• PROBLEM REQUIREMENTS: Starting from the line with "Click the circular" and going up to and including the line with "Where should I", copy the listing below exactly. Leave all images out.

• INPUT FOR THIS TASK:
[Start of Attachment]

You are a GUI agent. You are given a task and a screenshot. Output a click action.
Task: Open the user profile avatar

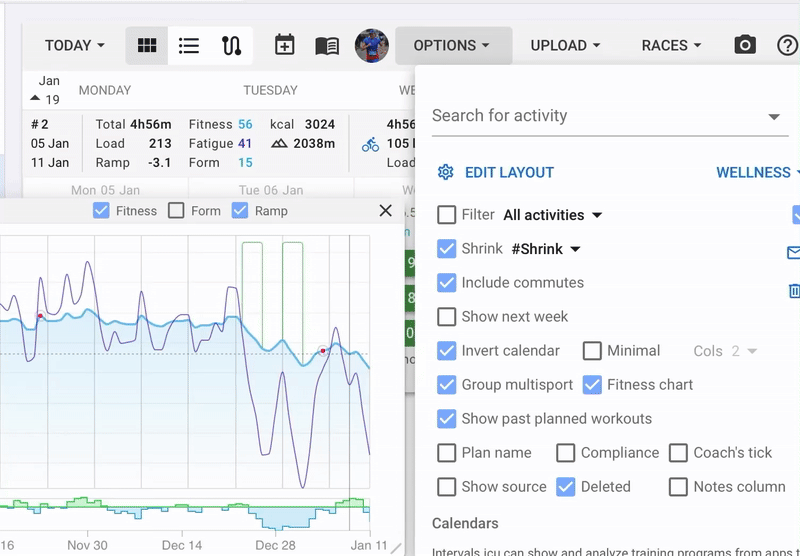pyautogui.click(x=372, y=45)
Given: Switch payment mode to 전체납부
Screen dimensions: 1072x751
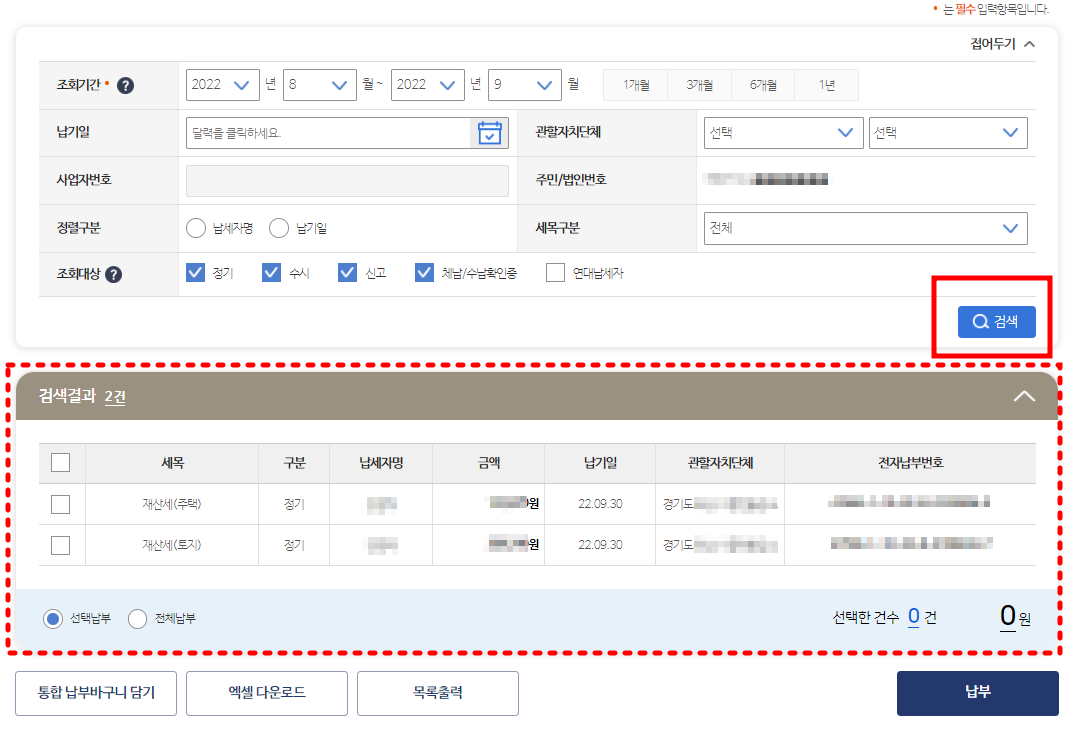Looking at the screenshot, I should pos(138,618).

[End of Attachment]
[Start of Attachment]

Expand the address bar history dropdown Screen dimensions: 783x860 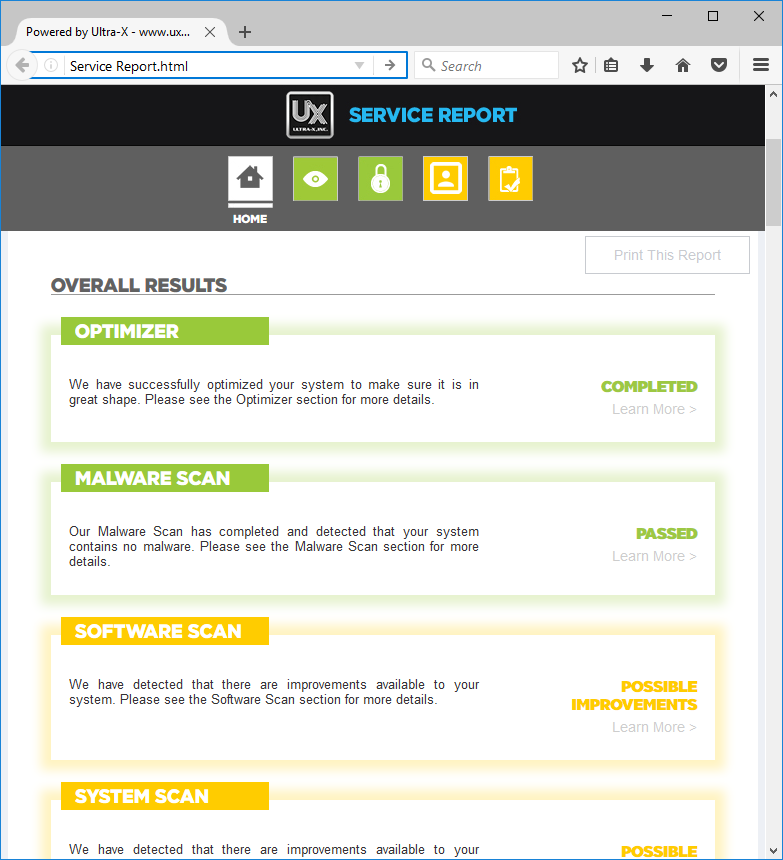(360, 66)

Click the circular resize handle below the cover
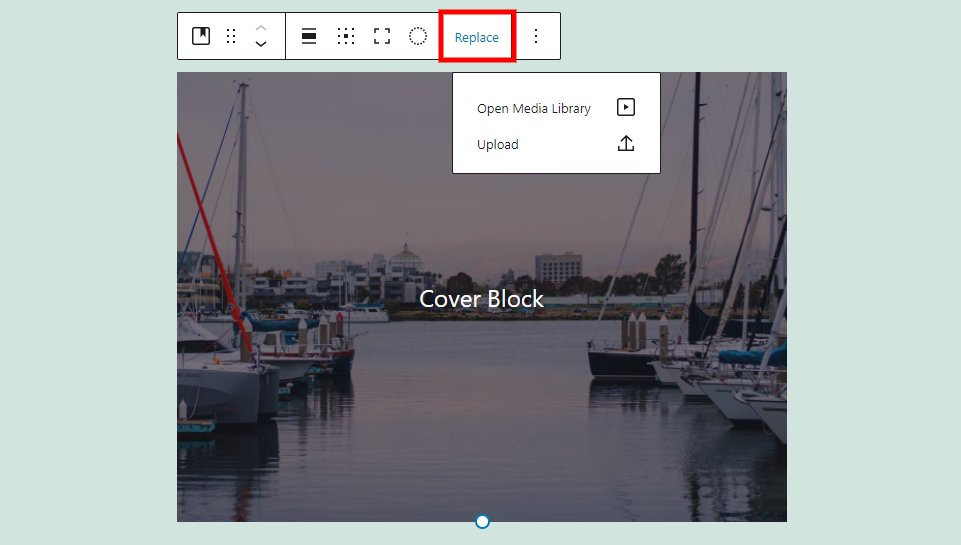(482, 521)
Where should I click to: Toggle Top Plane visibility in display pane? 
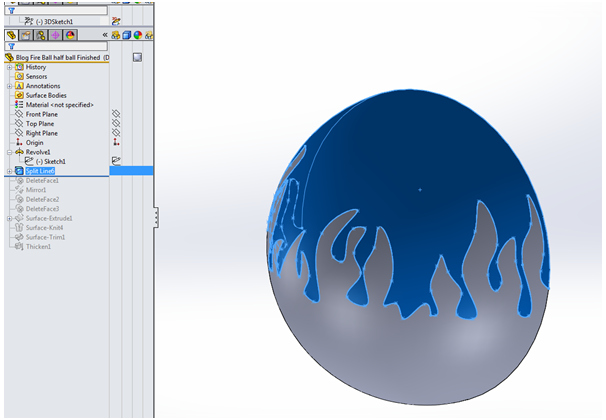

[End of Attachment]

• COMPLETED TASK:
Click the circular resize handle below the cover
(482, 521)
Where should I click to: Toggle Top Plane visibility in display pane? 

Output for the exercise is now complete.